### Written task
List each line of the data that contains the string "width", copying every such line in full. Case counts.

### Material provided
-- Begin --

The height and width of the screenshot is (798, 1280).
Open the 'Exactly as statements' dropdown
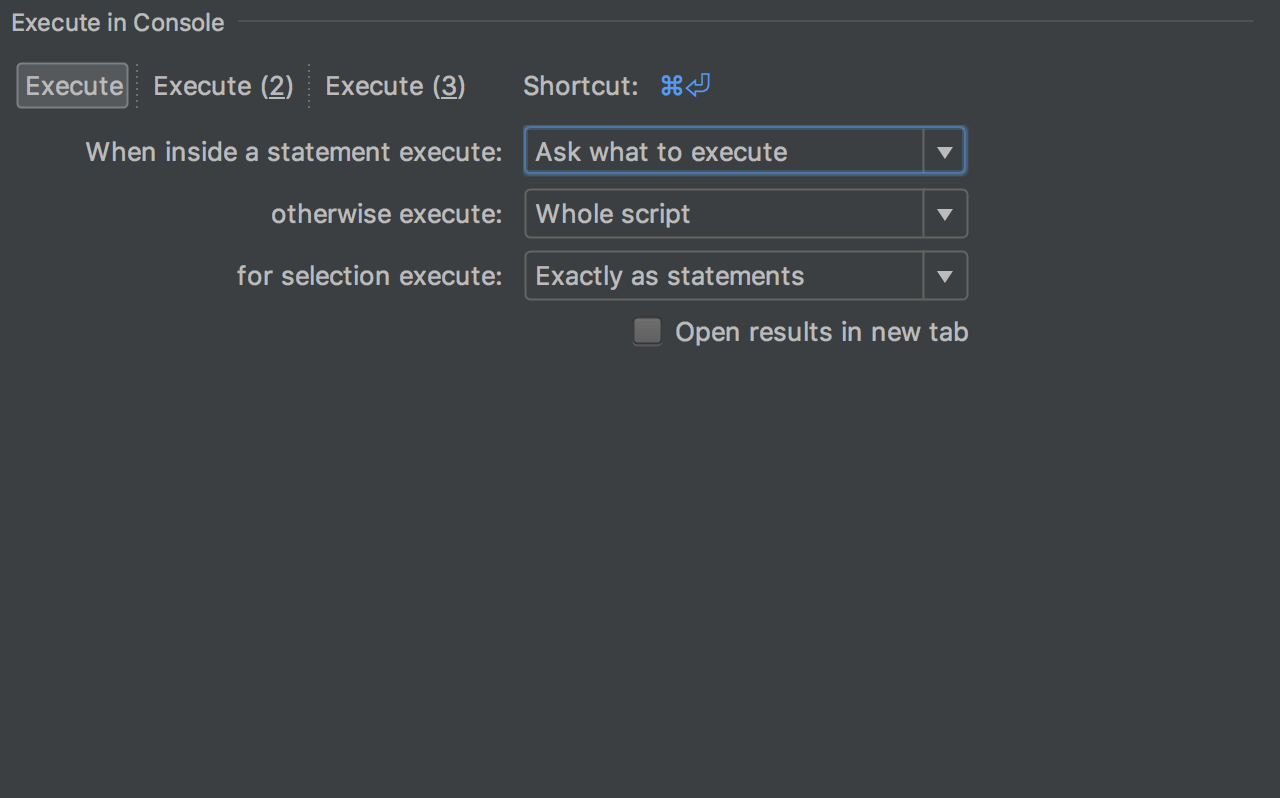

-- End --
-- Begin --

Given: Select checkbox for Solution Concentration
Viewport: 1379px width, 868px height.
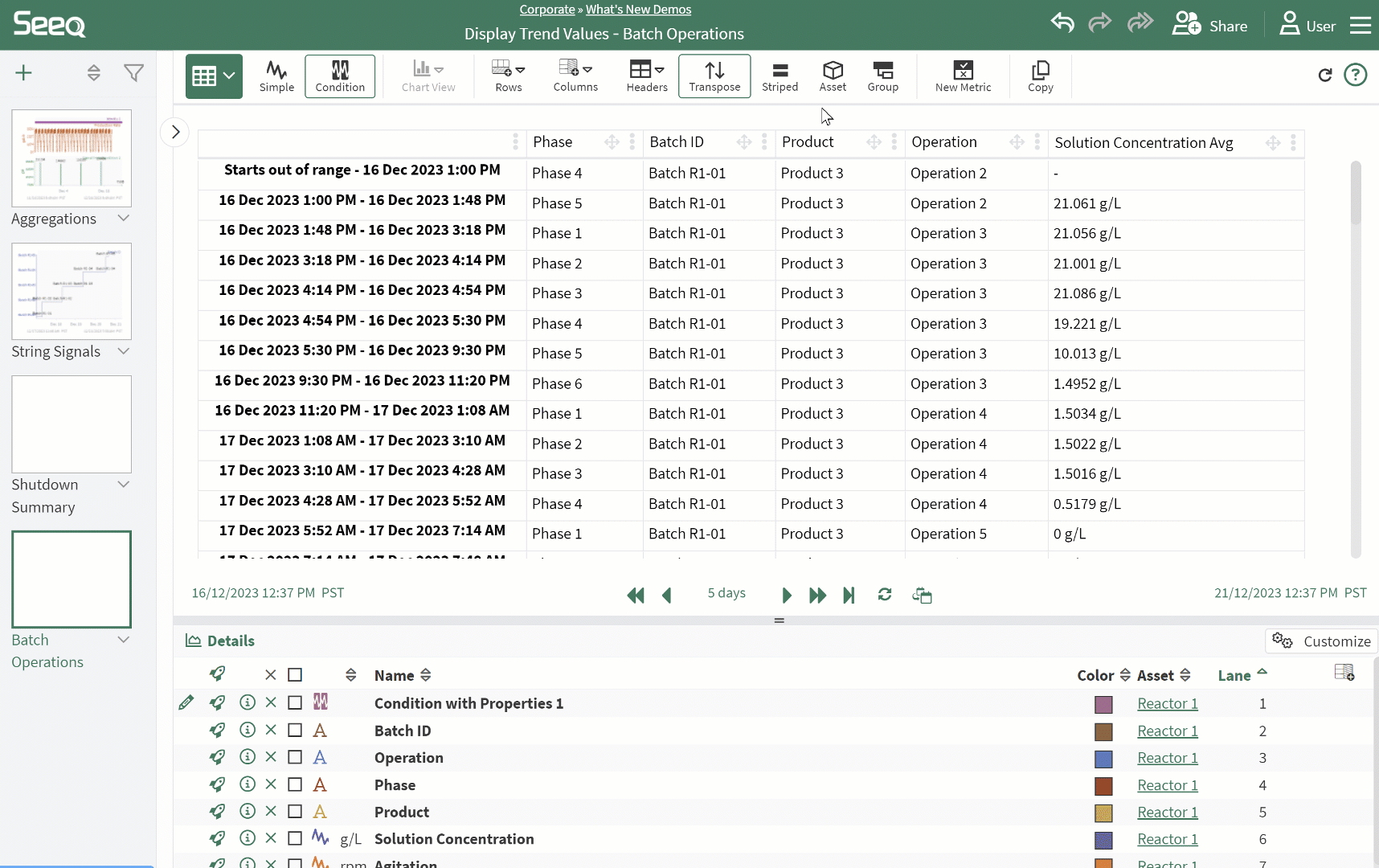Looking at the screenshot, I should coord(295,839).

-- End --

### Response to the exercise
The height and width of the screenshot is (798, 1280).
Viewport: 1379px width, 868px height.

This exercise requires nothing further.